All of the entries below are to be copied without any alteration.

◆ ◆ ◆ ◆

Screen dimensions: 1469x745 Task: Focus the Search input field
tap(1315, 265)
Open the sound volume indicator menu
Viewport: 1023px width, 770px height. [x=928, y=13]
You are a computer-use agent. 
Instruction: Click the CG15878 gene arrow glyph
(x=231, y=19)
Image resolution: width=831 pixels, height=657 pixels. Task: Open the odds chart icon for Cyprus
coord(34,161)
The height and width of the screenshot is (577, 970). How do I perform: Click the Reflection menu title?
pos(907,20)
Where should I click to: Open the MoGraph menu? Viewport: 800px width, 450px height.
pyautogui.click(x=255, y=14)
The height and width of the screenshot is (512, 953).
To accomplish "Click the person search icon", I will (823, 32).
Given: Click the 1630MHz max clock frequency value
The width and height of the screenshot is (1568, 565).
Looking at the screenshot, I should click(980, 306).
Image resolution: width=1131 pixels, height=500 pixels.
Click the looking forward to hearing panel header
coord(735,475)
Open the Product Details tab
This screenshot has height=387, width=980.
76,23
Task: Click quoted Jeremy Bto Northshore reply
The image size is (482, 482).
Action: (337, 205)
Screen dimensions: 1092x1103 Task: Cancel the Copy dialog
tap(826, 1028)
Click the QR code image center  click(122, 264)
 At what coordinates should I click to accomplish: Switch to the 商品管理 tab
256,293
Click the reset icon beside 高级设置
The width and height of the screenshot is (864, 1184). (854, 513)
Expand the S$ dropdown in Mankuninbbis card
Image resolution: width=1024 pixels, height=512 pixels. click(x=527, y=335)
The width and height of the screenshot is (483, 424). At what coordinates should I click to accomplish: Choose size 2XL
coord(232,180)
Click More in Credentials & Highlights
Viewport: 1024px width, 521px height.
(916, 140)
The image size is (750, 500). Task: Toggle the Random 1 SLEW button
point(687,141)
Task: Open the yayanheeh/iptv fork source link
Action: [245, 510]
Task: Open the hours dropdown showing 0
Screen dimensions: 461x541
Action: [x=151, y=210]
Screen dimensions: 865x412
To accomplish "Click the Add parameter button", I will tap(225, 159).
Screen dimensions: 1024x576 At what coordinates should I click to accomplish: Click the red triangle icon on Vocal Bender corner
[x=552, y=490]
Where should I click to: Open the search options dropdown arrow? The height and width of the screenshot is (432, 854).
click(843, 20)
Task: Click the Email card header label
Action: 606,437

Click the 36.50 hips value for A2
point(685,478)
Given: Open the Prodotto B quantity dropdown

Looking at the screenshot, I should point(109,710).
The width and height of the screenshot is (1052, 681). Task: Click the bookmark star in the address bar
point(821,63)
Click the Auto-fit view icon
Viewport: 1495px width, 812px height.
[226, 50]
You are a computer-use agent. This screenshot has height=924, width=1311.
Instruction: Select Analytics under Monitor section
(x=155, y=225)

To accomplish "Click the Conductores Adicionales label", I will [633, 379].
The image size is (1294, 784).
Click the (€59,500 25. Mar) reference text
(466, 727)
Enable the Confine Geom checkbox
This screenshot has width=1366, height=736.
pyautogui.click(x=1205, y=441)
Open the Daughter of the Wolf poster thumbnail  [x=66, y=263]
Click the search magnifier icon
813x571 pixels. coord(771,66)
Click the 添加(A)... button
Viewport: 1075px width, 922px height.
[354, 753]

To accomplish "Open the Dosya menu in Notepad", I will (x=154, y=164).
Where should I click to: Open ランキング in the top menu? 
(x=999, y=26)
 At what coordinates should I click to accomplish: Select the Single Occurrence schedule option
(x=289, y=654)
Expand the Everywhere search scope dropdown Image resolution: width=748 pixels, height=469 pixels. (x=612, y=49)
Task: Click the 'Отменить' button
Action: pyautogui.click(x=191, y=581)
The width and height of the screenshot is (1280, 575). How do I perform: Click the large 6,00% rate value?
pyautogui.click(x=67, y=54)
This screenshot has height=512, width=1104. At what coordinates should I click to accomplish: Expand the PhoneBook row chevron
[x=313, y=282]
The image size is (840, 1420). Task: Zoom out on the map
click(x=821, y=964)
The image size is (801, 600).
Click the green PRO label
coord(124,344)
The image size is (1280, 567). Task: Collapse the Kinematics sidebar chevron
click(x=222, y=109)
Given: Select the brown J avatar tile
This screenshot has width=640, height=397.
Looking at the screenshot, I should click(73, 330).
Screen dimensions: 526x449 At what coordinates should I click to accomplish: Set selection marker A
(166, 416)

◆ ◆ ◆ ◆

Result for this task >>
Screen dimensions: 1469x745 Task: Focus the Search input field
tap(1315, 265)
Open the sound volume indicator menu
Viewport: 1023px width, 770px height. [x=928, y=13]
You are a computer-use agent. 
Instruction: Click the CG15878 gene arrow glyph
(x=231, y=19)
Image resolution: width=831 pixels, height=657 pixels. Task: Open the odds chart icon for Cyprus
coord(34,161)
The height and width of the screenshot is (577, 970). How do I perform: Click the Reflection menu title?
pos(907,20)
Where should I click to: Open the MoGraph menu? Viewport: 800px width, 450px height.
pyautogui.click(x=255, y=14)
The height and width of the screenshot is (512, 953).
To accomplish "Click the person search icon", I will (823, 32).
Given: Click the 1630MHz max clock frequency value
The width and height of the screenshot is (1568, 565).
Looking at the screenshot, I should click(980, 306).
Image resolution: width=1131 pixels, height=500 pixels.
Click the looking forward to hearing panel header
coord(735,475)
Open the Product Details tab
This screenshot has height=387, width=980.
76,23
Task: Click quoted Jeremy Bto Northshore reply
The image size is (482, 482).
Action: (337, 205)
Screen dimensions: 1092x1103 Task: Cancel the Copy dialog
tap(826, 1028)
Click the QR code image center  click(122, 264)
 At what coordinates should I click to accomplish: Switch to the 商品管理 tab
256,293
Click the reset icon beside 高级设置
The width and height of the screenshot is (864, 1184). (854, 513)
Expand the S$ dropdown in Mankuninbbis card
Image resolution: width=1024 pixels, height=512 pixels. click(x=527, y=335)
The width and height of the screenshot is (483, 424). At what coordinates should I click to accomplish: Choose size 2XL
coord(232,180)
Click More in Credentials & Highlights
Viewport: 1024px width, 521px height.
(916, 140)
The image size is (750, 500). Task: Toggle the Random 1 SLEW button
point(687,141)
Task: Open the yayanheeh/iptv fork source link
Action: [245, 510]
Task: Open the hours dropdown showing 0
Screen dimensions: 461x541
Action: [x=151, y=210]
Screen dimensions: 865x412
To accomplish "Click the Add parameter button", I will tap(225, 159).
Screen dimensions: 1024x576 At what coordinates should I click to accomplish: Click the red triangle icon on Vocal Bender corner
[x=552, y=490]
Where should I click to: Open the search options dropdown arrow? The height and width of the screenshot is (432, 854).
click(843, 20)
Task: Click the Email card header label
Action: 606,437

Click the 36.50 hips value for A2
point(685,478)
Given: Open the Prodotto B quantity dropdown

Looking at the screenshot, I should point(109,710).
The width and height of the screenshot is (1052, 681). Task: Click the bookmark star in the address bar
point(821,63)
Click the Auto-fit view icon
Viewport: 1495px width, 812px height.
[226, 50]
You are a computer-use agent. This screenshot has height=924, width=1311.
Instruction: Select Analytics under Monitor section
(x=155, y=225)

To accomplish "Click the Conductores Adicionales label", I will [633, 379].
The image size is (1294, 784).
Click the (€59,500 25. Mar) reference text
(466, 727)
Enable the Confine Geom checkbox
This screenshot has width=1366, height=736.
pyautogui.click(x=1205, y=441)
Open the Daughter of the Wolf poster thumbnail  [x=66, y=263]
Click the search magnifier icon
813x571 pixels. coord(771,66)
Click the 添加(A)... button
Viewport: 1075px width, 922px height.
[354, 753]

To accomplish "Open the Dosya menu in Notepad", I will (x=154, y=164).
Where should I click to: Open ランキング in the top menu? 
(x=999, y=26)
 At what coordinates should I click to accomplish: Select the Single Occurrence schedule option
(x=289, y=654)
Expand the Everywhere search scope dropdown Image resolution: width=748 pixels, height=469 pixels. (x=612, y=49)
Task: Click the 'Отменить' button
Action: pyautogui.click(x=191, y=581)
The width and height of the screenshot is (1280, 575). How do I perform: Click the large 6,00% rate value?
pyautogui.click(x=67, y=54)
This screenshot has height=512, width=1104. At what coordinates should I click to accomplish: Expand the PhoneBook row chevron
[x=313, y=282]
The image size is (840, 1420). Task: Zoom out on the map
click(x=821, y=964)
The image size is (801, 600).
Click the green PRO label
coord(124,344)
The image size is (1280, 567). Task: Collapse the Kinematics sidebar chevron
click(x=222, y=109)
Given: Select the brown J avatar tile
This screenshot has width=640, height=397.
Looking at the screenshot, I should click(73, 330).
Screen dimensions: 526x449 At what coordinates should I click to accomplish: Set selection marker A
(166, 416)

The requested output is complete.